- Vorliegender Text
══════════

Ramsauers Kampfradler

Es war mal wieder so weit: Herr Ramsauer, unser Verkehrsminister, bewies, daß er nicht Verkehrsminister, sondern vielleicht Autominister heißen sollte. Er wetterte gegen die bösen Kampfradler und daß man dagegen dringend etwas unternehmen müsse.

Zunächst einmal: Ja, auch ich bin der Meinung, Radfahrer haben sich an Verkehrsregeln zu halten. Rote Ampeln sind tabu, auf Bürgersteigen wird nicht gefahren, Radwege sind nicht in Gegenrichtung zu benutzen und gutes Licht ist am Fahrrad kein Hexenwerk. Unumwunden gebe ich zu, daß auch ich in der ein oder anderen Situation einen sagen wir mal kreativen Umgang mit den Regeln praktiziere. Oberstes Gebot ist für mich persönlich die gegenseitige Rücksichtnahme. Ich rolle schonmal über einen Bürgersteig – wenn die Situation übersichtlich ist und zudem mit nicht wesentlich mehr als Schwrittgeschwindigkeit. Eine angeordnete Radwegbenutzungspflicht ignoriere ich in diversen Fällen – wenn ich dadurch den sonstigen Verkehr nicht unnötig behindere. Und einen grünen Rechtsabbiegepfeil an einer Ampel beziehe ich schonmal auf mich, wenn es die Situation erlaubt, obwohl vielleicht eine rote Fahrradampel dagegen spräche. Ich tue dies durchaus im Bewusstsein, dort vielleicht die ein oder andere Regel zu missachten, aber immer so, daß ich andere in ihren Rechten nicht beschneide.

Auch ich als Radfahrer ärgere mich, wenn ich brav an der roten Ampel warte und dann irgendein Depp an mir vorbei rauscht – meistens jemand, den ich kurz danach eh wieder überhole. Mich nervt es, wenn mir Leute ungeniert auf einem der wenigen Radwege, die ich freiwillig nutze entgegenkommen und vielleicht nichtmal Platz machen oder gar überhaupt nicht auf ihre Umwelt achten. Jedesmal denke ich mir: Klar, und ich darf den schlechten Ruf der Radfahrer wieder ausbaden.

Aber wenn ich über meine Fahrten, im wesentlichen im Westen Berlins, nachdenke und mir vor Augen führe, wer denn diese bösen, rücksichtslosen, regelübertretenden Kampfradler so sind, dann fällt mir in der täglichen Beobachtung etwas auf: Natürlich sind ein paar junge, rücksichtslose Menschen dabei, die dem typischen Klischee entsprechen, der Hauptteil derer, die mich an der roten Ampel überholen, die wie selbstverständlich auf dem Bürgersteig fahren oder den Radweg in die Gegenrichtung benutzen sind – zumindest hier – älzere Leute, oft schon (geschätzt) im Rentenalter. Nicht die typischen Chaoten und rücksichtslosen Rowdies, die immer angeführt werden.

══════════

Einträge:
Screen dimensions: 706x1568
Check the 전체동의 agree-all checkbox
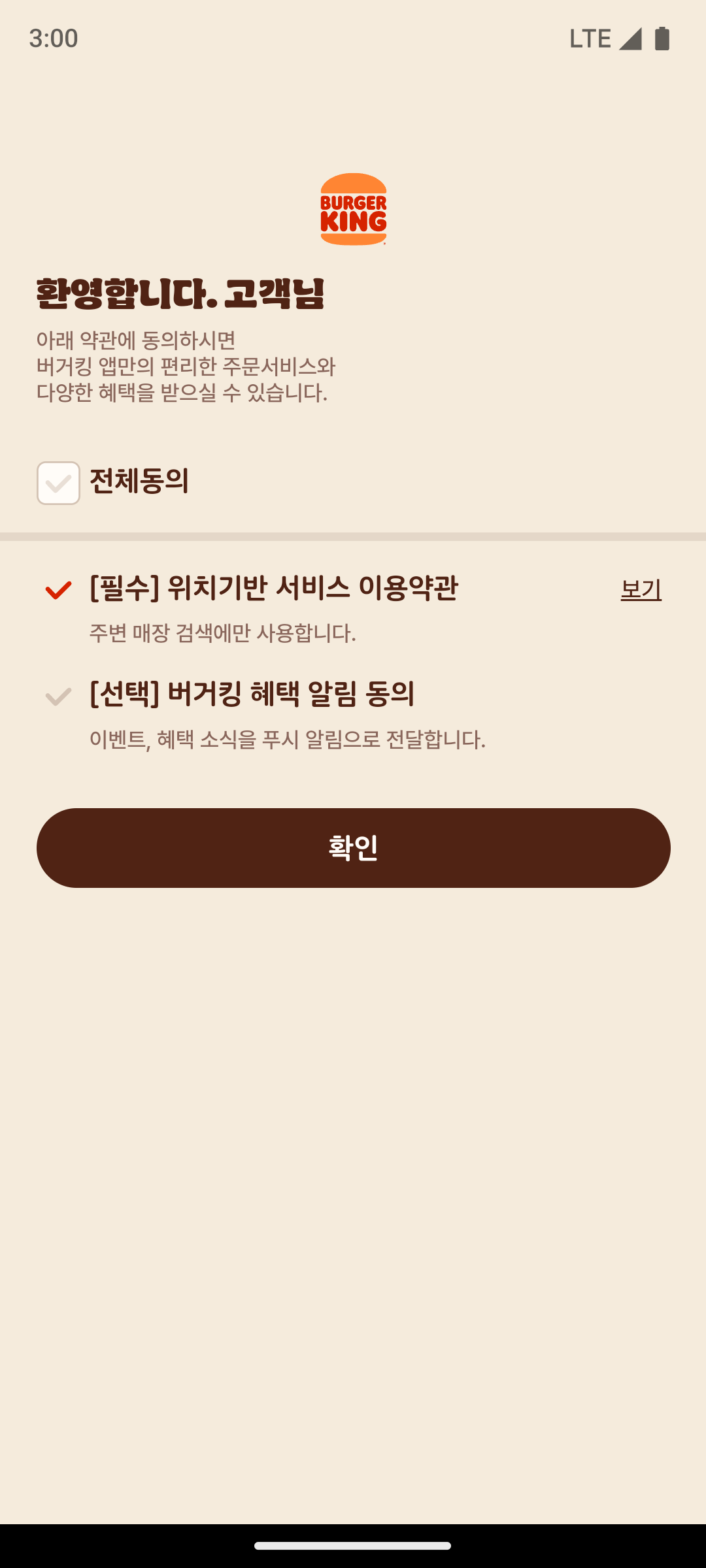[58, 483]
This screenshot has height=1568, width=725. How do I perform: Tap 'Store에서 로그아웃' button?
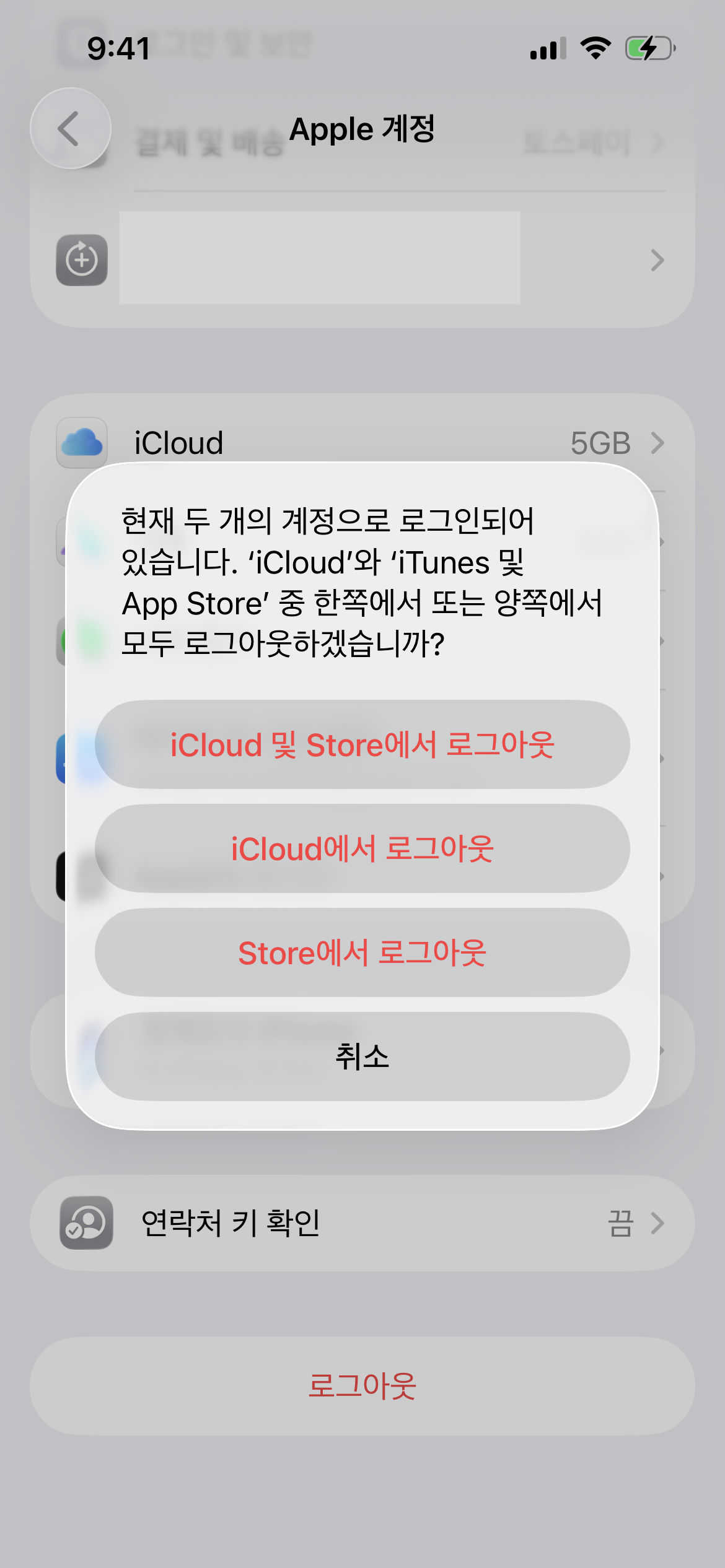[x=362, y=952]
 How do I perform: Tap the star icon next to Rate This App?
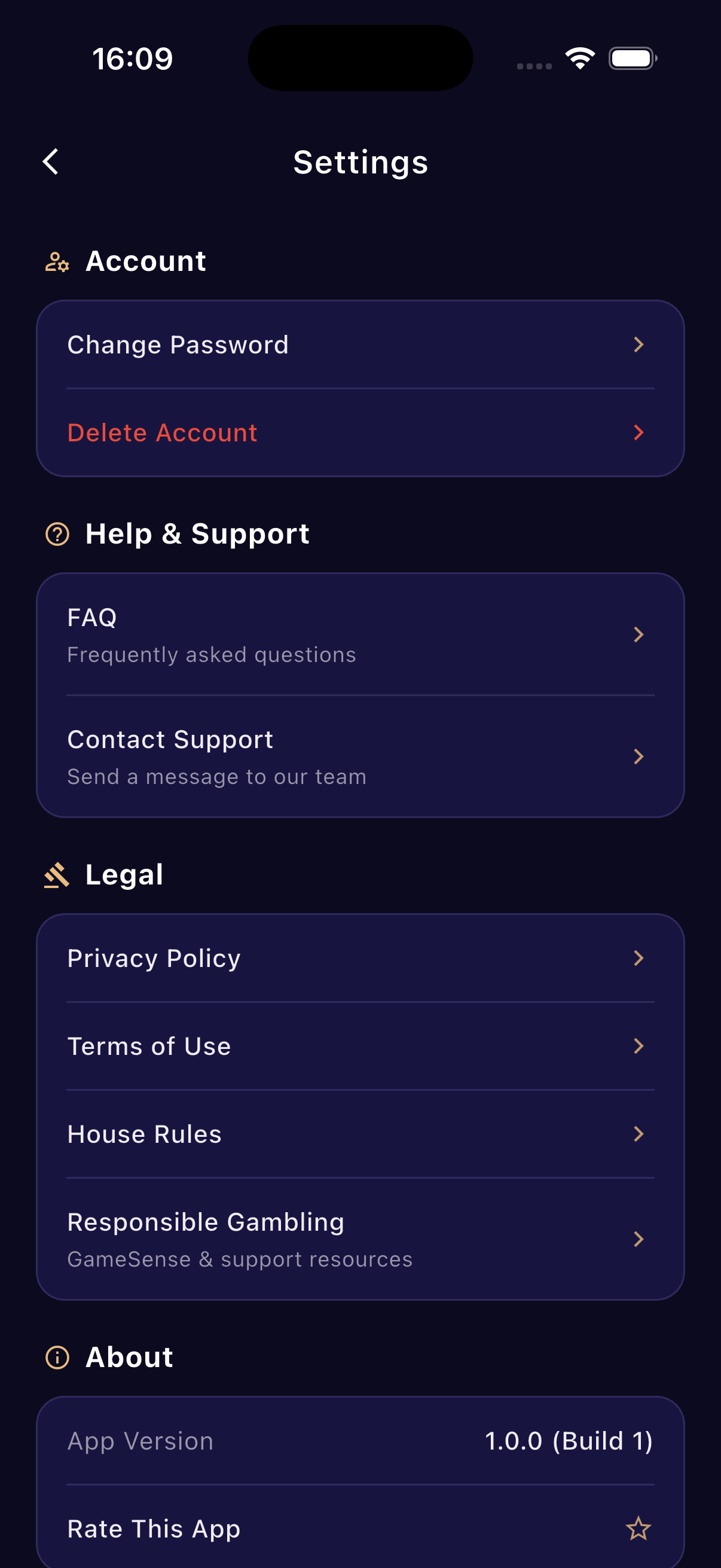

══════════

- Arbeitsauftrag
Der Text über Ramsauers Kampfradler zählt in dem Abschnitt, der mit „Zunächst einmal“ beginnt, Verkehrsregeln auf, an die sich Radfahrer halten sollen. Gib alle diese Regeln an. Die Einträge haben hiermit nichts zu tun.

- Lösung
- Rote Ampeln sind tabu.
- Auf Bürgersteigen wird nicht gefahren.
- Radwege sind nicht in Gegenrichtung zu benutzen.
- Gutes Licht am Fahrrad ist kein Hexenwerk.